■ Your task:
Reproduce the material below verbatim, beginning with its first line and continuing through the line that contains "point(68,190)", both included.

★ ★ ★ ★ ★ ★ ★

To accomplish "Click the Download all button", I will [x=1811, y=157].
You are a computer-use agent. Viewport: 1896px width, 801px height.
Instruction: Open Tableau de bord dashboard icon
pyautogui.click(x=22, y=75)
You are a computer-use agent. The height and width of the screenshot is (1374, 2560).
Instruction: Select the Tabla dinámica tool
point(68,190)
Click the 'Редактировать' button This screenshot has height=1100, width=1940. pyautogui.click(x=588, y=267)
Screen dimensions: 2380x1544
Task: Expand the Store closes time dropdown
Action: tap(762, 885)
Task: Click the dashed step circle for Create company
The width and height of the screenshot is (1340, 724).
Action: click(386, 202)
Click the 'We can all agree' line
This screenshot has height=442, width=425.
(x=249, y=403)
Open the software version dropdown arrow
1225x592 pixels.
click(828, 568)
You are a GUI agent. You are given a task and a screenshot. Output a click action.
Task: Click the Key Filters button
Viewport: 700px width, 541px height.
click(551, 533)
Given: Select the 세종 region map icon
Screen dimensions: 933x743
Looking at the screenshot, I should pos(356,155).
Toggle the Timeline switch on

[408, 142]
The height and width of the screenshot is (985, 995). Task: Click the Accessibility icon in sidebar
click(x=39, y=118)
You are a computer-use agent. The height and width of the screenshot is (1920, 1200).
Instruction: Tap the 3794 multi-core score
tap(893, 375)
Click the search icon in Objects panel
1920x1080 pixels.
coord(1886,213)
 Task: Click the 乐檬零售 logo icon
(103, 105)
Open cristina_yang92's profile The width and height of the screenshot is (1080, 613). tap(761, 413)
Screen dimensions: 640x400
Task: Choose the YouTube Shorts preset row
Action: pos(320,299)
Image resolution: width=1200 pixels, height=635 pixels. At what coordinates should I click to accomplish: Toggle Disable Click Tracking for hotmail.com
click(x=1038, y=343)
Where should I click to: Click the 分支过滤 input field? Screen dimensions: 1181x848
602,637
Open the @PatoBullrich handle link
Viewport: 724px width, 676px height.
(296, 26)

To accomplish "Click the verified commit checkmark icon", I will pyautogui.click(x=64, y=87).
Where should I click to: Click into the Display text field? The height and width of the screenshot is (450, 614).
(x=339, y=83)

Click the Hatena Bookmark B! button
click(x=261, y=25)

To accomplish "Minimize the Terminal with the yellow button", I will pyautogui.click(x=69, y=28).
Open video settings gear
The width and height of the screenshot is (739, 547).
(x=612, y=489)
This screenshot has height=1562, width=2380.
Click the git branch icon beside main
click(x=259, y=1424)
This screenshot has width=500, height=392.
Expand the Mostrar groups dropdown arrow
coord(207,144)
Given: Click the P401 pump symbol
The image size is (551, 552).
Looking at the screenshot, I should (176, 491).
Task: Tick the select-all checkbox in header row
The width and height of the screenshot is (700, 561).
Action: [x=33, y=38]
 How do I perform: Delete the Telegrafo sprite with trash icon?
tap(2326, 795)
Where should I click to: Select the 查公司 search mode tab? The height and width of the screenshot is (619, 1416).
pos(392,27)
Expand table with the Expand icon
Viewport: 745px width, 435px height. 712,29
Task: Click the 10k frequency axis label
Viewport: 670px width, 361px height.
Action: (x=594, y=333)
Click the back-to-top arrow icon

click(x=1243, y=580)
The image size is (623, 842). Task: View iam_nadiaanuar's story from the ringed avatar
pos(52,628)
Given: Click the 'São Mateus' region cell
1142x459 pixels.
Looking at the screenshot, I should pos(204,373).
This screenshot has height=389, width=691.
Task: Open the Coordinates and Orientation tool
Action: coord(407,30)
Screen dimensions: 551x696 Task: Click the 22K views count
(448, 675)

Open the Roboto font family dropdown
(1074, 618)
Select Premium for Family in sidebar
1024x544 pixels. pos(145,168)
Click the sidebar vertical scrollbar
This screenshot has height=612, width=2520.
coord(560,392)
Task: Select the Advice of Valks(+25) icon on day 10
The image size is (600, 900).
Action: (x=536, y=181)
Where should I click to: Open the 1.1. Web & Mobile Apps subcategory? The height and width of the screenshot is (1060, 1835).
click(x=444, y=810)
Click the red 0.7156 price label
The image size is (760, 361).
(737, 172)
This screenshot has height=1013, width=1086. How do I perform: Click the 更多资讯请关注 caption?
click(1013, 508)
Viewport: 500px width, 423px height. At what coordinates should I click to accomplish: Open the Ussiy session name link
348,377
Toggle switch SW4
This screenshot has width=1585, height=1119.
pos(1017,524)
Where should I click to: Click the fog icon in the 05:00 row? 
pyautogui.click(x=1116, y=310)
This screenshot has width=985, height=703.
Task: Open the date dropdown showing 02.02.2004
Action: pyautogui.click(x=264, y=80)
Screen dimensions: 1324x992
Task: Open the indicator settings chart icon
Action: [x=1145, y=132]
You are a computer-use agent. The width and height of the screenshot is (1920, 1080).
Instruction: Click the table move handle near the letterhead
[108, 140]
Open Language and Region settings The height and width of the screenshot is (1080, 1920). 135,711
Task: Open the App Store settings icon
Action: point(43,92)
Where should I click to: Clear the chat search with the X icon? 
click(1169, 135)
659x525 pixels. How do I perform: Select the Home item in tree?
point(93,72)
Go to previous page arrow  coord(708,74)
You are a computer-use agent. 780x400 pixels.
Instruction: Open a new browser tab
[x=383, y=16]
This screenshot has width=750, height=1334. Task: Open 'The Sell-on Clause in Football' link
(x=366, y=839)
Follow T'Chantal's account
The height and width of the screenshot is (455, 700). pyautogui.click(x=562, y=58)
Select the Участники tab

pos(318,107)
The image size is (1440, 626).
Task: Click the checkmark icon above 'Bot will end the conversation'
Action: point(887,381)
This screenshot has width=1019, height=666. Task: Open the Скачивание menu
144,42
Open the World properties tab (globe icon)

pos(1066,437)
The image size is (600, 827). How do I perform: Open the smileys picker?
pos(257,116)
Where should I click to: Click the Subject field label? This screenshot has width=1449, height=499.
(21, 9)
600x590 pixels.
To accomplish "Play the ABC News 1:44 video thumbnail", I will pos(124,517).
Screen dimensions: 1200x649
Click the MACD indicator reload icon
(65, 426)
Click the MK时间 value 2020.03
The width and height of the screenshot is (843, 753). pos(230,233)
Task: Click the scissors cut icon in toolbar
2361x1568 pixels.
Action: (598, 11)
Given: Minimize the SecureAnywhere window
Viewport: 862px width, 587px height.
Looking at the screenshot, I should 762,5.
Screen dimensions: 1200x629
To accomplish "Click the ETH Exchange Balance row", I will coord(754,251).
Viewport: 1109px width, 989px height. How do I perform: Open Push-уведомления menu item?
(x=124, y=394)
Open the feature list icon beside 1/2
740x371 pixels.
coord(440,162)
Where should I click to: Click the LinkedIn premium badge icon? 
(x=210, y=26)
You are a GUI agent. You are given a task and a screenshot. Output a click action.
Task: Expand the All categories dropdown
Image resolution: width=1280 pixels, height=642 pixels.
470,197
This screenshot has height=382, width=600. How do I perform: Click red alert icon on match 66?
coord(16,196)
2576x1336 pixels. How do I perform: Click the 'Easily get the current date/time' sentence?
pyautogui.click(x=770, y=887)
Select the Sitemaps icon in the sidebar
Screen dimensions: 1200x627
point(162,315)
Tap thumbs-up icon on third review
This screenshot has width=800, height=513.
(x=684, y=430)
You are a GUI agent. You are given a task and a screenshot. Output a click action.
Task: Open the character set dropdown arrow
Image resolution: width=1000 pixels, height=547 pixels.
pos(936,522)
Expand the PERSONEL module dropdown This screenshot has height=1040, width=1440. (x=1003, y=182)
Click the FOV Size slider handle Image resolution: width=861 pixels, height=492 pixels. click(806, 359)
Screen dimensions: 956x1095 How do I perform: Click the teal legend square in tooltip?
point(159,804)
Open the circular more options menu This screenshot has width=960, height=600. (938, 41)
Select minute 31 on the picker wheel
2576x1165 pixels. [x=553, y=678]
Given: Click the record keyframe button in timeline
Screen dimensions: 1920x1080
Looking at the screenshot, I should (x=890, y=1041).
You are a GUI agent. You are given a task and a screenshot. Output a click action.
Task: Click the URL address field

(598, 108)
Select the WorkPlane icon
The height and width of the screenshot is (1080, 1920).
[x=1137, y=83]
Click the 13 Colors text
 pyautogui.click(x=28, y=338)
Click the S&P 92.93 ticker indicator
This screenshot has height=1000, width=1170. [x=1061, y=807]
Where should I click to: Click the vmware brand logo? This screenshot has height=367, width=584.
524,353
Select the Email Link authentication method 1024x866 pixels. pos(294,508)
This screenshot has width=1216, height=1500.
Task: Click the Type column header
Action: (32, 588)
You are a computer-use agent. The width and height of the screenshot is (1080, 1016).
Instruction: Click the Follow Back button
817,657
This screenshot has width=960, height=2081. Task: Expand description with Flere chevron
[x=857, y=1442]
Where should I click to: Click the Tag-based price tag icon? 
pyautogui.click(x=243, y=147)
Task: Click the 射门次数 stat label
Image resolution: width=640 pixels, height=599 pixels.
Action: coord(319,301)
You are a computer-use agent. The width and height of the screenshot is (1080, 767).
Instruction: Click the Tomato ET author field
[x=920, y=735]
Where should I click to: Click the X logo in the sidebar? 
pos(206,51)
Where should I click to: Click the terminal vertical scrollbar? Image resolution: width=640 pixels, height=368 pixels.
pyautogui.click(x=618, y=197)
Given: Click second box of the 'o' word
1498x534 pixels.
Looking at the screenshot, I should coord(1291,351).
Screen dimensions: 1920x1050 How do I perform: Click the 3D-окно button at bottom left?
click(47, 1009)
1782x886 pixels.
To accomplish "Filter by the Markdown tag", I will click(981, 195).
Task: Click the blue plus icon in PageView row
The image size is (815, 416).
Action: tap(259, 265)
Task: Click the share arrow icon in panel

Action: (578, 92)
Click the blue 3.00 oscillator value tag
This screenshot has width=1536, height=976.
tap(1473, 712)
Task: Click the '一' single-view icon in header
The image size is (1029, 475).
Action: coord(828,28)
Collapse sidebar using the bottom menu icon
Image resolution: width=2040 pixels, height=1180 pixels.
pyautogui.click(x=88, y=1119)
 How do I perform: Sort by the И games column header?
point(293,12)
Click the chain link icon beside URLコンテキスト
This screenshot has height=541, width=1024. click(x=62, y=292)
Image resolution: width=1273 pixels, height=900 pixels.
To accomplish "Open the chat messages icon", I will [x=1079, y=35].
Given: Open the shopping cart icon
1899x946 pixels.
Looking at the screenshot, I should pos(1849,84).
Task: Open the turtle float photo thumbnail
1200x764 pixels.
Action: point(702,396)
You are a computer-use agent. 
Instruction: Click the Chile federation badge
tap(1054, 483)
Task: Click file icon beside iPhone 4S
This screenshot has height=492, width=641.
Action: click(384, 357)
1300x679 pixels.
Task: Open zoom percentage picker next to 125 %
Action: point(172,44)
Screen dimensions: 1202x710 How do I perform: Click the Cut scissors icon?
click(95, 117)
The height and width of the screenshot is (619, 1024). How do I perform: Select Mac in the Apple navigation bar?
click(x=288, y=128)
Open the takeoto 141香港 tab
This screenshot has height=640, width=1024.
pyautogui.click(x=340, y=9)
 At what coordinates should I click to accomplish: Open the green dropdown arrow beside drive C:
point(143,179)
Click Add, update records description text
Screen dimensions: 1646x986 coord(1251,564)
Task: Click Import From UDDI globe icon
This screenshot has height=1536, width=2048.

★ ★ ★ ★ ★ ★ ★

■ Solution to this task:
To accomplish "Click the Download all button", I will [x=1811, y=157].
You are a computer-use agent. Viewport: 1896px width, 801px height.
Instruction: Open Tableau de bord dashboard icon
pyautogui.click(x=22, y=75)
You are a computer-use agent. The height and width of the screenshot is (1374, 2560).
Instruction: Select the Tabla dinámica tool
point(68,190)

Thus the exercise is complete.